The Minister of Reeducation

The expansion of the 'boycott law' is an attempt to prevent any protest against government policy.

Prime Minister Benjamin Netanyahu (R) sits next to Education Minister Naftali Bennett during the weekly cabinet meeting at his office in Jerusalem, 30 August  2016.
Prime Minister Benjamin Netanyahu (R) sits next to Education Minister Naftali Bennett during the weekly cabinet meeting at his office in Jerusalem, 30 August 2016. Abir Sultan (Pool)

As part of various efforts to limit the freedom of expression, freedom to protest and academic freedom, a new bill will be presented to the Ministerial Committee for Legislation on Sunday, which expands on the problematic law that seeks to prevent harm to the state through boycotts. The proposed amendment would grant the chairman of the Council for Higher Education – the education minister – the authority to reduce the budget for institutions of higher education whose academic faculty members “call for a boycott of the State of Israel.” (The minister could make this move after first consulting with a committee appointed by the Council.)

According to the bill’s explanatory notes, the goal is to prevent harm to the state as a result of academic and other boycotts. But as sometimes happens with laws, this one, too, could extend far beyond its original intentions.

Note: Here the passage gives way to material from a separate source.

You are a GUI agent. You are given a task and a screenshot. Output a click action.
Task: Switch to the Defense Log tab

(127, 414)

Thus, the definition of “boycott of the State of Israel” also include actions that don’t represent a call for a boycott. The original “boycott law” defines a wide range of acts, whereby carrying them out is considered a call to implement a boycott on Israel. For example, according to the law, “deliberate avoidance of economic, cultural or academic ties with a person just because of his connection to an area under the control of the State of Israel is considered a boycott of Israel.”

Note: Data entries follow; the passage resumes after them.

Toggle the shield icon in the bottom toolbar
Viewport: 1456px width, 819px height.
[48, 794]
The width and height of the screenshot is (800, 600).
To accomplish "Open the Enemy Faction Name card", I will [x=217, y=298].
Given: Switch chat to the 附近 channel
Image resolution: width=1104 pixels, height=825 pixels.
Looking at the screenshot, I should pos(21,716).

This means that if a faculty member calls to boycott a certain product because it is made in the occupied territories (beyond the Green Line) – and if there’s a reasonable chance that this will influence other people – then, according to the amendment, it’s as if he/she has called for a boycott of Israel. According to the proposed law, the education minister can then reduce the budget received by the institution where he/she teaches by the amount of their annual salary.

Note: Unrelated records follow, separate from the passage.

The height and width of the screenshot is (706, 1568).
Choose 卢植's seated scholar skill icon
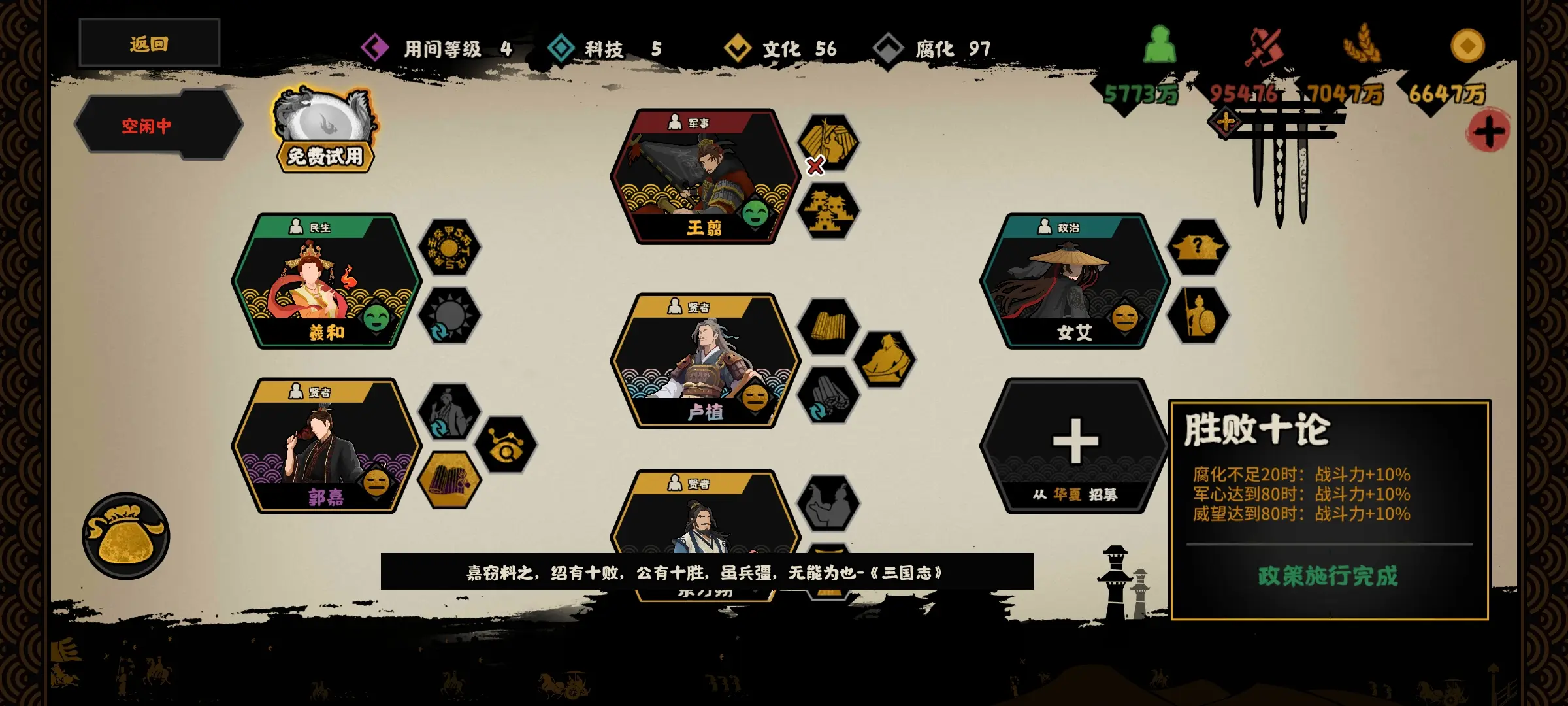tap(884, 360)
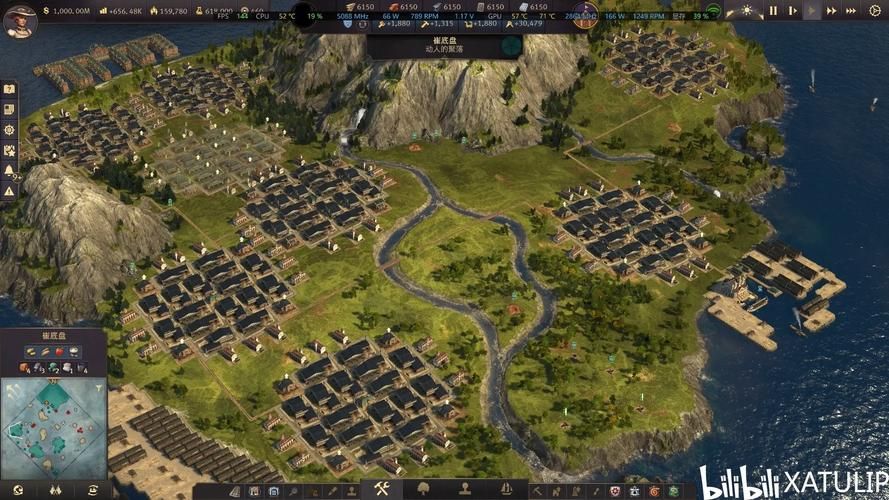
Task: Open the question mark help icon
Action: pyautogui.click(x=9, y=89)
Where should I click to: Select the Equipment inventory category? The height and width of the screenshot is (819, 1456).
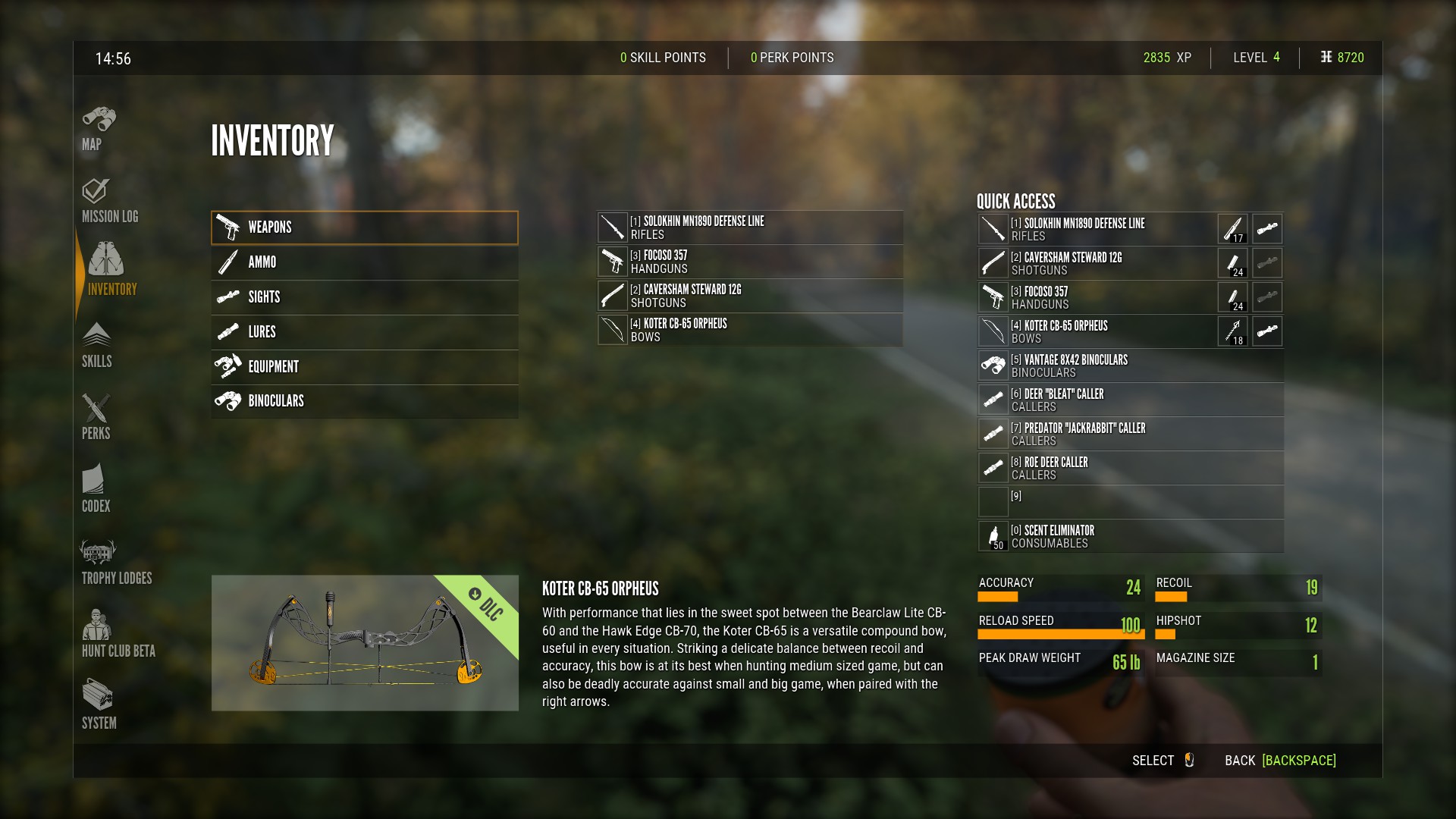(x=365, y=367)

It’s quite clear that this is an attempt to silence people – not just those calling for a boycott of Israel or to undermine it, but also anyone who protests against government policy. The present government is trying to prevent any form of criticism, from human rights organizations and the media, and now from academia.

The denunciation of academics and accusing them of treason and harming the state because of their criticism of the government is a clear characteristic of undemocratic regimes. Israel is still not in that category, but the new proposal pushes it in that direction.

Furthermore, the imposition of liability upon an institution because of the “sins” of its employee is problematic: Is the institution also responsible for the things a faculty member does in their own free time as a civilian, and in matters unrelated to their work?

Finally, granting the authority to the education minister (who is beginning to look more like the “minister of reeducation”), which is a political appointment, points to the purpose of the law. Or, to paraphrase the well-known statement by Culture and Sports Minister Miri Regev, why should the government fund academia if it cannot control it?

The above article is Haaretz's lead editorial, as published in the Hebrew and English newspapers in Israel.